[Assigned task A] Translate this sentence from the article on menopause at work into Spanish: "Unfortunately, at the moment there is still a stigma attached to talking about menopausal symptoms."
[Assigned task B] Write what comes next in the article on menopause at work, picking up after its final sentence.
-- Text under study follows --
Menopause – 4 top tips for employers
28 October 2019
At the moment, women over 50 make up approximately 12% of the workforce in the UK. However, by 2022, that figure is expected to increase to 16%. Given that statistically most women over 50 either have experienced or will experience menopausal symptoms that affect their work, and 1/3 of those women’s symptoms will be severe, the menopause is an issue that all employers need to have on their radar.
Unfortunately, at the moment there is still a stigma attached to talking about menopausal symptoms. It is not just a physical issue, as it can affect women’s emotional and mental health as well. Common symptoms such as insomnia, difficulty concentrating, night sweats and forgetfulness can lead to poor performance, indecision and decreased confidence, so good management and a supportive and understanding culture is really important.
It also matters from a legal point of view. In an Employment Tribunal case in 2012 (Merchant v BT plc) an employee successfully claimed sex discrimination when her employer failed to deal with her menopause symptoms in the same way it would have dealt with other medical conditions. Our previous article about that case can be found here.
-- Text under study concluded --
-- Provided data follows --
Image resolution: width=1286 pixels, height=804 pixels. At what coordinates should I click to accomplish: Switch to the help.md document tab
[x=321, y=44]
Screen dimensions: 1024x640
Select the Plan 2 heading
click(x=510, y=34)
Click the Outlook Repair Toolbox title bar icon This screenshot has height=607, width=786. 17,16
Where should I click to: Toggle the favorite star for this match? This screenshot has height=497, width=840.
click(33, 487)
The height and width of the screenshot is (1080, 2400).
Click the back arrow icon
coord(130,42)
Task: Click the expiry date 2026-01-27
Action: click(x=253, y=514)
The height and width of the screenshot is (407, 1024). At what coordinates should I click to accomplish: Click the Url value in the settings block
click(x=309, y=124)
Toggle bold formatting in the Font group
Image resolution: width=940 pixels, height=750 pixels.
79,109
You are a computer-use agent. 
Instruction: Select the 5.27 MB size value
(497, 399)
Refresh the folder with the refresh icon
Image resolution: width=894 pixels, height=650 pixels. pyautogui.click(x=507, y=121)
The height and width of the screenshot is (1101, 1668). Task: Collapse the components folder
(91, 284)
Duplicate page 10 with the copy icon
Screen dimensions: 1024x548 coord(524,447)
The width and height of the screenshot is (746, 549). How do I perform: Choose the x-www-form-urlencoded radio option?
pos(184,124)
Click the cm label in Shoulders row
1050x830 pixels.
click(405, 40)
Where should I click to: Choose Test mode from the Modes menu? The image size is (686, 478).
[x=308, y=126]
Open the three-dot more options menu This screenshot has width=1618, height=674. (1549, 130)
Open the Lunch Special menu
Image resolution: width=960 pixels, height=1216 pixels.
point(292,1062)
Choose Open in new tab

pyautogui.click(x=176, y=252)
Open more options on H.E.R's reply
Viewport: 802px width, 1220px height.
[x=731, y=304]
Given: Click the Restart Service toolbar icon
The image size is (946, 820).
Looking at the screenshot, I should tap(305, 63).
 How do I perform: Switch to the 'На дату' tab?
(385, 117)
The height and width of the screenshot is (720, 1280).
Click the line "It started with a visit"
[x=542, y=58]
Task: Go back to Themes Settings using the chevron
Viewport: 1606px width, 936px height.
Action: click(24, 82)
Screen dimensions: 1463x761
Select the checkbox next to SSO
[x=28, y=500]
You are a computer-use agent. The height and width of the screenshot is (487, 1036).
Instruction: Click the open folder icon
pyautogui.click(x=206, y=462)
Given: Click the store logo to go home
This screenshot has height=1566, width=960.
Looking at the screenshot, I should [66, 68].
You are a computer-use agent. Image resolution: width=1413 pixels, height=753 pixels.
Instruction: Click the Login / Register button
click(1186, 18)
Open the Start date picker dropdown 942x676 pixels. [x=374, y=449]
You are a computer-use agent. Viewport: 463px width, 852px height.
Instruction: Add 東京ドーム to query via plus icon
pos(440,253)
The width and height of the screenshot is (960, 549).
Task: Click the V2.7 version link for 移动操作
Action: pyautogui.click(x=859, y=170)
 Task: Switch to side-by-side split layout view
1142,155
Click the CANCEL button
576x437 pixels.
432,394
-- Provided data concluded --
[Exercise response A] Lamentablemente, en este momento todavía existe un estigma asociado a hablar de los síntomas de la menopausia.

[Exercise response B]
And it’s not just about sex discrimination. Depending on the symptoms, an employee going through the menopause may potentially also meet the definition of disability under the Equality Act 2010, plus they might be able to link any less favourable treatment to their age, and claim discrimination on that basis too.
So what should an employer do?
- Take medical advice
If there are concerns that an employee’s health may be affecting their work, then it is always a good idea to get a medical opinion. The employee’s consent will need to be sought, and advice is usually taken from the employee’s GP/specialist or an independent Occupational Health doctor. It will be important to ask the right questions of the doctor to ensure the information they provide is as useful as possible.
- Consider flexible working
All employees are entitled to make flexible working requests once they reach 26 weeks’ service. If a member of your staff makes a request in order to manage her menopausal symptoms, whether temporarily or permanently, then it should be taken seriously (plus, it may amount to a ‘reasonable adjustment’ if the employee meets the definition of disability).
- Think about the working environment
It is possible that changes to the working environment may be needed. For example, providing a fan (or giving them the option of sitting near a window) may help if an employee is experiencing hot flushes.
And last but definitely not least – encourage your employees to come and talk to you about how they are feeling, and talk to them about what support they feel they need. Ensure that they know that issues will be dealt with sensitively and confidentially. The stigma around the menopause means there is a danger that people will keep issues ‘bottled up’, which can lead to much bigger problems for everyone further down the line.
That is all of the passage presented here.